What this task involves:
Each line below that contains the word "computer" is to be counted; give only the final number.

Task inputs:
----------
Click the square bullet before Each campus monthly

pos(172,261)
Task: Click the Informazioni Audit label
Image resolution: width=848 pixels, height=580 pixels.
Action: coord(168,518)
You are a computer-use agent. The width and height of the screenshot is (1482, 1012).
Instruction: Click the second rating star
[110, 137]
----------
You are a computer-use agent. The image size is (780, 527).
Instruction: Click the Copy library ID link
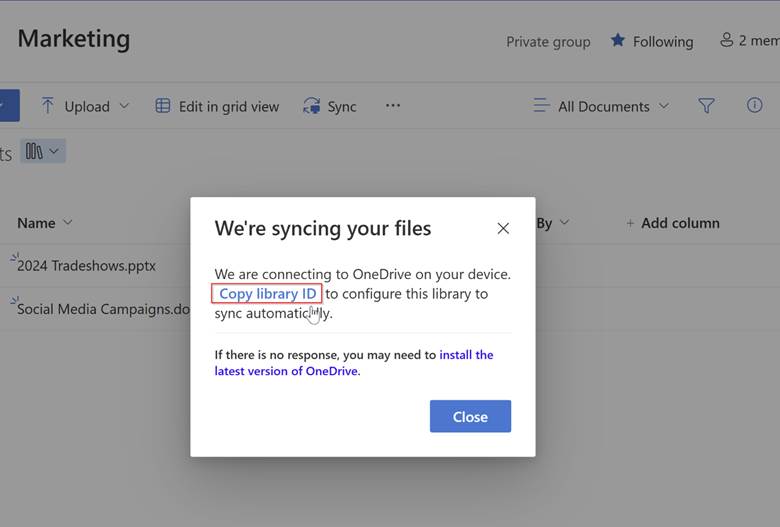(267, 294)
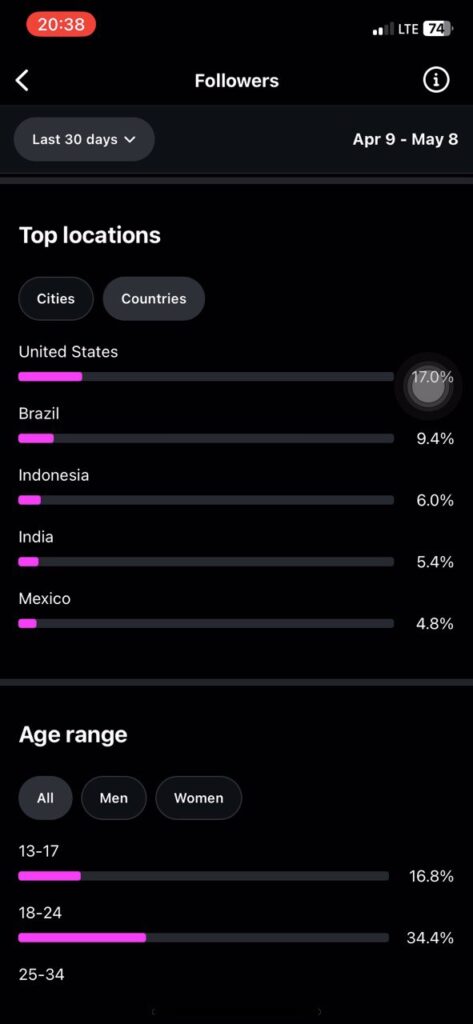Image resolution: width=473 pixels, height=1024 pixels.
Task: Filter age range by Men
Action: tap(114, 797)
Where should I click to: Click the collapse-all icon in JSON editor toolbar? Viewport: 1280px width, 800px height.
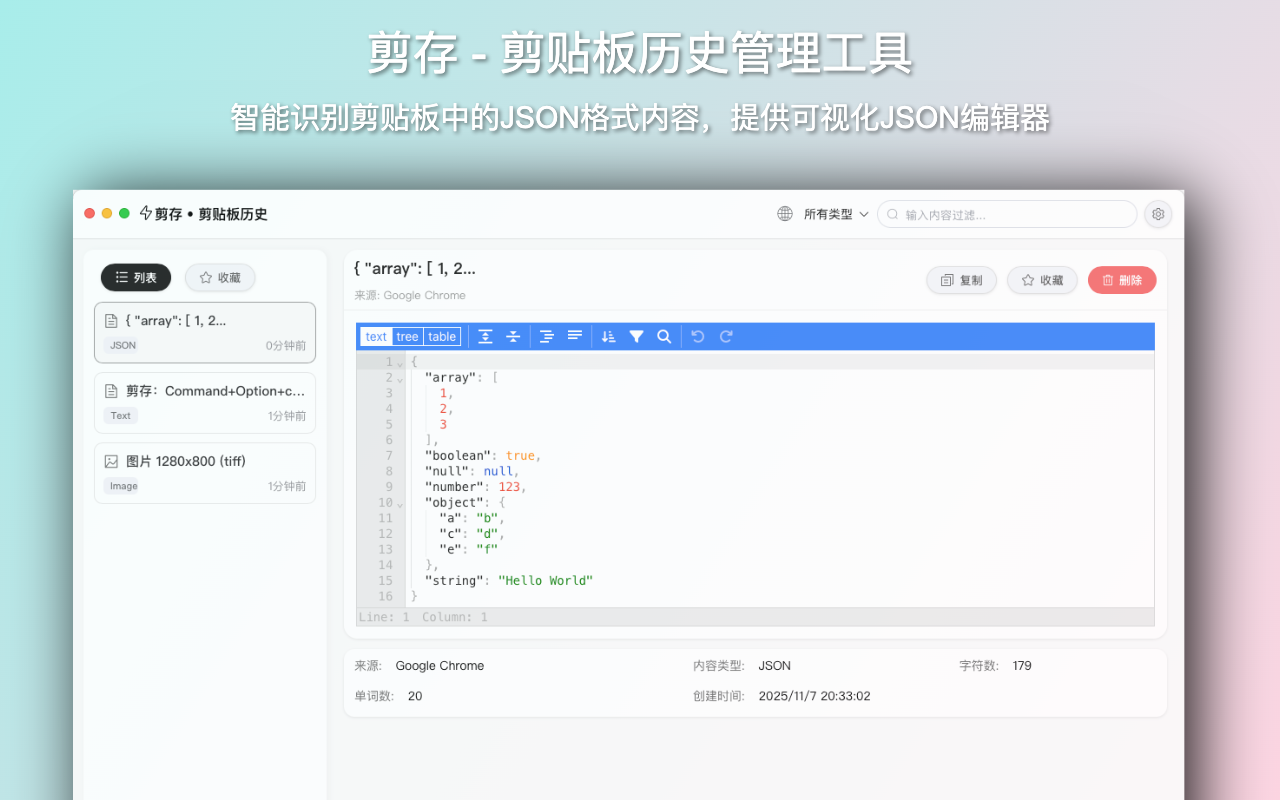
----------
Answer for this exercise:
2